7 Future Perspectives

Although hydrocolloid-based coatings and films have been utilized in food products, their mechanical and water barrier attributes are still weaker compared to those of synthetic plastic materials. Several approaches (e.g., bilayer, multilayer, crosslinking, and bio-nanocomposite films, etc.) are employed to ameliorate properties of hydrocolloid-based coatings and films. Among them, incorporation of polysaccharide nanofillers into hydrocolloids to produce bio-nanocomposites has gained increasing attention in recent years, due to their edibility, remarkable physical performance, and functional properties (Otoni et al. 2017). Thus, this type of bio-nanocomposites is expected to be a promising area of research in the future.

On the other hand, the nanodelivery systems, such as nanoencapsulation, nanoliposomes, nanoemulsion, and nanolaminate, have emerged to enhance the performance of bioactive agents and improve their effectiveness in preserving food products. Currently, they are developed as the effective tools to augment the functionality of hydrocolloid-based coatings and films (Aloui and Khwaldia 2016). Future research should focus on the development of hydrocolloid coatings and films based on nanodelivery systems as well as their interactions with food products.

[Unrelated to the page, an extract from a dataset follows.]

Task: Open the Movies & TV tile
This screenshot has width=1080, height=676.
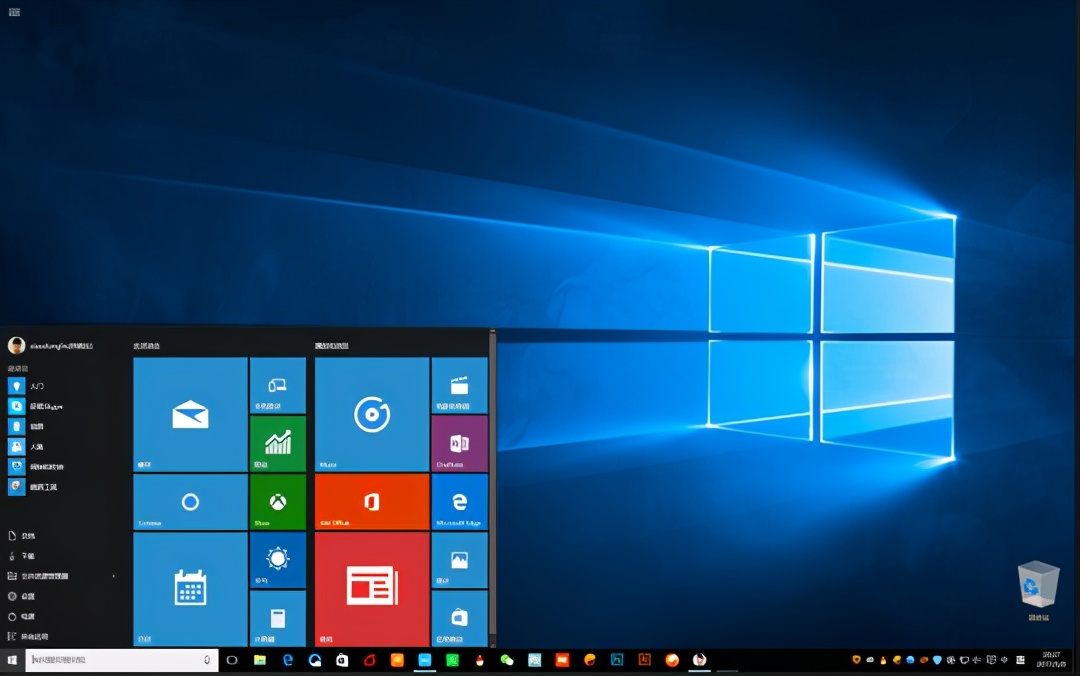Action: tap(459, 385)
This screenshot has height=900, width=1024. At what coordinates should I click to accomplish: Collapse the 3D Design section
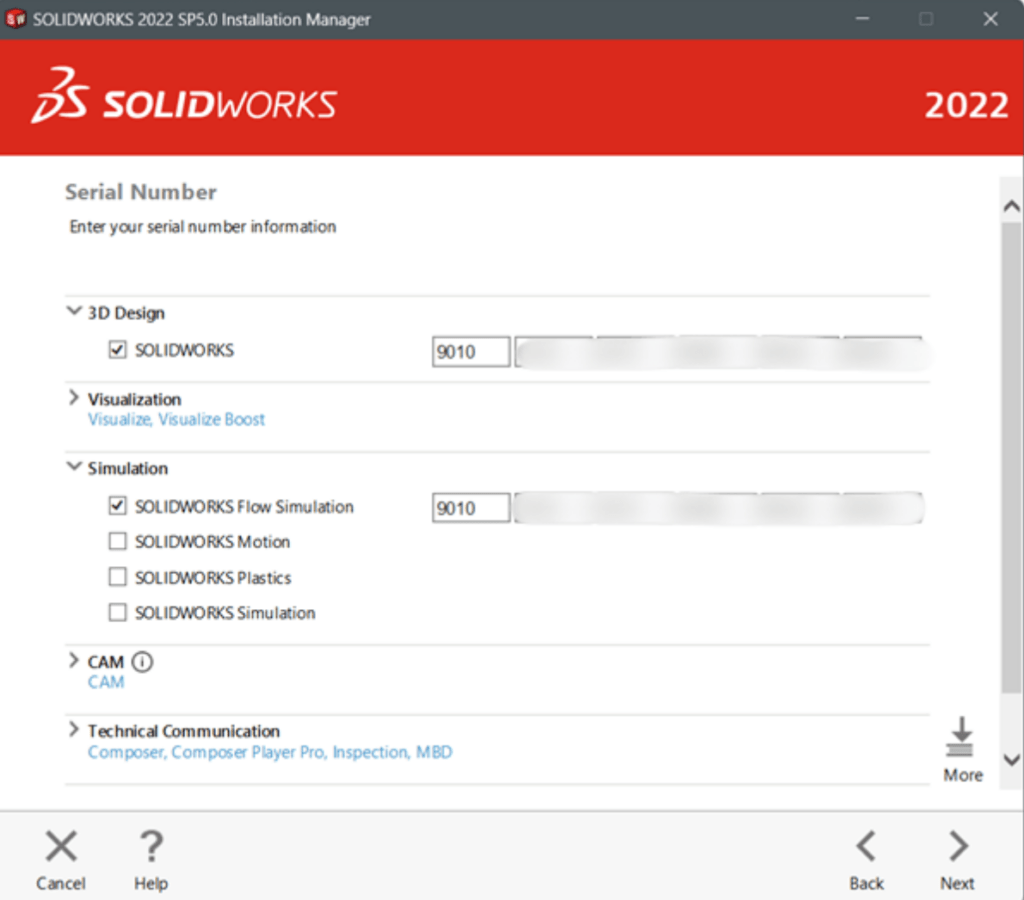click(73, 311)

As a bottom-up approach, the structure-properties of hydrocolloid coatings and films should be studied further. Practically important properties such as WVP, TS, and EAB must be correlated with molecular structure and mobility in the solid state to further develop the utilization of polysaccharides. For instance, dextran, consisting of α-1,6 glycosidic linkages, shows a poor film-forming capacity in comparison with pullulan or amylose. In addition, dextran shows the largest molecular mobility in the solid state, followed by pullulan and amylose. The physicochemical properties and molecular mobility of dextran, pullulan, and amylose in the solid state are quite different from each other because of the different modes of glucosidic linkages (Nishinari et al. 1985, 1992). Overall, hydrocolloids as packaging materials still need scientific research to improve their properties, quality and marketability. Further studies include (1) embracing big data and artificial intelligence (AI) in research and development, e.g., for process simulation, classification, pattern recognition, and transfer learning; (2) developing new techniques, equipment, machines for large-scale industrial implementation and applications.